Objective
Repeat the listing from the line that contains "bapt (17, 2480)" through the line that contains "Copyright (260, 2571)", inclusive, with every line kept, and offset each coordinate in the answers by adding 3 to it.

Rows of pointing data
* begin *

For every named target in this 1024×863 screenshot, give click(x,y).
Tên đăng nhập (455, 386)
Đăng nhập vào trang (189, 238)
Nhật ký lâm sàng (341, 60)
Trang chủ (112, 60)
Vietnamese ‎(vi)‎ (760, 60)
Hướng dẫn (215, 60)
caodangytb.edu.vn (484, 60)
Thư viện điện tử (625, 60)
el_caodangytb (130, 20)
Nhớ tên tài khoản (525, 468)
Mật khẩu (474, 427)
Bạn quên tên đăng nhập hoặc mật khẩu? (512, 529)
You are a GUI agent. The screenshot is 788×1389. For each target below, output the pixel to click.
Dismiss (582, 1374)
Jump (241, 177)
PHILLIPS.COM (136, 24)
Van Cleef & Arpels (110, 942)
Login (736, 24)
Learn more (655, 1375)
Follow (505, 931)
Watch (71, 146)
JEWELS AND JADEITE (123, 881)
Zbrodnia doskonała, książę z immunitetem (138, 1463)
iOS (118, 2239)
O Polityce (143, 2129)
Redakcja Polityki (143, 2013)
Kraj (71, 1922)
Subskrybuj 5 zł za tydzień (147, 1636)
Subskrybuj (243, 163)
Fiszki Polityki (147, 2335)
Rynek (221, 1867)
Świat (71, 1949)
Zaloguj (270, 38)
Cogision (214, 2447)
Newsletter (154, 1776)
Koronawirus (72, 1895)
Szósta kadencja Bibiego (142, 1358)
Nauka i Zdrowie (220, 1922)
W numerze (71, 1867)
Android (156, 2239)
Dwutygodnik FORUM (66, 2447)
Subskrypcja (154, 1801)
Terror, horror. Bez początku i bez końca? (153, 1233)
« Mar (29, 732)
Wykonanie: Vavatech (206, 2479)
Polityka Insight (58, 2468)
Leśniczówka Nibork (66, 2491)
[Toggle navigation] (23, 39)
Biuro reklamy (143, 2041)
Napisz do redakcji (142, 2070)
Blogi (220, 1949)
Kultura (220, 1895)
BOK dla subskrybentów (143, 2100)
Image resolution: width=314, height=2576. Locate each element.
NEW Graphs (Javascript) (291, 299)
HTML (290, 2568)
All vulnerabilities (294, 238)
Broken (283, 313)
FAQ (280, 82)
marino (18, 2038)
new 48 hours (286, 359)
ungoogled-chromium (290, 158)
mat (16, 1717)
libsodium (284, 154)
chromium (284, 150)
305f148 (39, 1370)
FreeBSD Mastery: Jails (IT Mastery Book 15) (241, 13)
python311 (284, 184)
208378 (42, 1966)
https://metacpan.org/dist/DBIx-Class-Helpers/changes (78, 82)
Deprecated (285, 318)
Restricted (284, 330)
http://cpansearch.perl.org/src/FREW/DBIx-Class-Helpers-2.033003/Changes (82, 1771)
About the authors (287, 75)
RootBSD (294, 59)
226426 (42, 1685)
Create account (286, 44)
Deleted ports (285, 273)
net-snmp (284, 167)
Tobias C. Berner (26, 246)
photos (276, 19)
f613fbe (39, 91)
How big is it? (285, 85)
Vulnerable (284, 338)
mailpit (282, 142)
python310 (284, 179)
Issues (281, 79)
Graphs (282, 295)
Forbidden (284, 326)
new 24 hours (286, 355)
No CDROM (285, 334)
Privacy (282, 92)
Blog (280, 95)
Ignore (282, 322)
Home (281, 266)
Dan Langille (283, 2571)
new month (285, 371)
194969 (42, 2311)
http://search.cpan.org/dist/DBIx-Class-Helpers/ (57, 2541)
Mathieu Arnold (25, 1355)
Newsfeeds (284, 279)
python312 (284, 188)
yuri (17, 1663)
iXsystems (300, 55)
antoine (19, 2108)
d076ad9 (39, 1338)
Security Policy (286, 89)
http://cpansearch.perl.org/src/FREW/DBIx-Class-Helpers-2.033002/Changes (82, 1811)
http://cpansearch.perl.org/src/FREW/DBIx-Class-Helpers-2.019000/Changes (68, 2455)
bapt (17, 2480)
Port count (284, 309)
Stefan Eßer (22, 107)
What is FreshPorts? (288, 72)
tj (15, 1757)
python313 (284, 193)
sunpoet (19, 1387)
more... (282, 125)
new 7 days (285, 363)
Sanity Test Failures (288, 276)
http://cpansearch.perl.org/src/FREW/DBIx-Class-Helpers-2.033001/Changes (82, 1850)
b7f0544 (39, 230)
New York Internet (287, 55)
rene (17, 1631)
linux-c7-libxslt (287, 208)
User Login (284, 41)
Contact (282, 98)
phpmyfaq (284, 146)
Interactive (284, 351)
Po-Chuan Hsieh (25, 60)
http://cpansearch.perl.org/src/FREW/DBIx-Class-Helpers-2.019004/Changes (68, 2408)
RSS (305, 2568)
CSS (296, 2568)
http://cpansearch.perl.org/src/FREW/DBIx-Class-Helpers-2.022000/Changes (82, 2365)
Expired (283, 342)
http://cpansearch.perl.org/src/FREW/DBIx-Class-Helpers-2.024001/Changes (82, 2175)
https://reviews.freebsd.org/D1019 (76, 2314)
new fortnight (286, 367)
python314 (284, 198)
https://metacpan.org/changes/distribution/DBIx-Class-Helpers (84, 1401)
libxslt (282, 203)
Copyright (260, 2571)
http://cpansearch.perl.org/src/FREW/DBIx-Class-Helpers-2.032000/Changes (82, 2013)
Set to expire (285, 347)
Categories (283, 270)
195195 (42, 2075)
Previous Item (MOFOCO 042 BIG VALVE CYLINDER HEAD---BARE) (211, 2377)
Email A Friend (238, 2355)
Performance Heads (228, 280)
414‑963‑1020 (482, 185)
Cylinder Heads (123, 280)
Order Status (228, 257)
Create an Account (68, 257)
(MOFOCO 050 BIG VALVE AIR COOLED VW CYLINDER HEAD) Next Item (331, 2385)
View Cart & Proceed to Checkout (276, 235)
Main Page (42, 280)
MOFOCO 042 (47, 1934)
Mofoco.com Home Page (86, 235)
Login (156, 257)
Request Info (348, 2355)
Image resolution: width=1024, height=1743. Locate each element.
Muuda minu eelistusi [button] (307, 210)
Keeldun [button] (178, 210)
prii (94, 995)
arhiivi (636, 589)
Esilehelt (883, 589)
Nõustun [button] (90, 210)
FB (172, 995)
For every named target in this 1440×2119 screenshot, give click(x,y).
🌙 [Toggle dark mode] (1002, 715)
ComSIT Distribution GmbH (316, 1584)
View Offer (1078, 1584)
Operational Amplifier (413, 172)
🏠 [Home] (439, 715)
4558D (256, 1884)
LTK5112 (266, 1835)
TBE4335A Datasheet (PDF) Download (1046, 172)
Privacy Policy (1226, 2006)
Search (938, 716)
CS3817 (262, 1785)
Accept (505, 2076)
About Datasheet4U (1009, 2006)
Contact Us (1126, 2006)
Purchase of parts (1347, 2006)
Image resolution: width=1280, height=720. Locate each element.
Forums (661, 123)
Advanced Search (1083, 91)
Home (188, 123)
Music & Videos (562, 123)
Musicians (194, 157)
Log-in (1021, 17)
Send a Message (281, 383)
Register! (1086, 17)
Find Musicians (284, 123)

* end *

Correct answer
bapt (20, 2483)
Port count (287, 312)
Stefan Eßer (25, 110)
What is FreshPorts? (291, 75)
tj (18, 1760)
python313 (287, 196)
sunpoet (22, 1390)
more... (285, 128)
new 7 days (288, 366)
Sanity Test Failures (291, 279)
http://cpansearch.perl.org/src/FREW/DBIx-Class-Helpers-2.033001/Changes (85, 1853)
b7f0544 (42, 233)
New York Internet (290, 58)
rene (20, 1634)
linux-c7-libxslt (290, 211)
User Login (287, 44)
Contact (285, 101)
phpmyfaq (287, 149)
Interactive (287, 354)
Po-Chuan Hsieh (28, 63)
http://cpansearch.perl.org/src/FREW/DBIx-Class-Helpers-2.019004/Changes (71, 2411)
RSS (308, 2571)
CSS (299, 2571)
http://cpansearch.perl.org/src/FREW/DBIx-Class-Helpers-2.022000/Changes (85, 2368)
Expired (286, 345)
http://cpansearch.perl.org/src/FREW/DBIx-Class-Helpers-2.024001/Changes (85, 2178)
https://reviews.freebsd.org/D1019 (79, 2317)
new fortnight (289, 370)
python314 (287, 201)
https://metacpan.org/changes/distribution/DBIx-Class-Helpers (87, 1404)
libxslt (285, 206)
Copyright (263, 2574)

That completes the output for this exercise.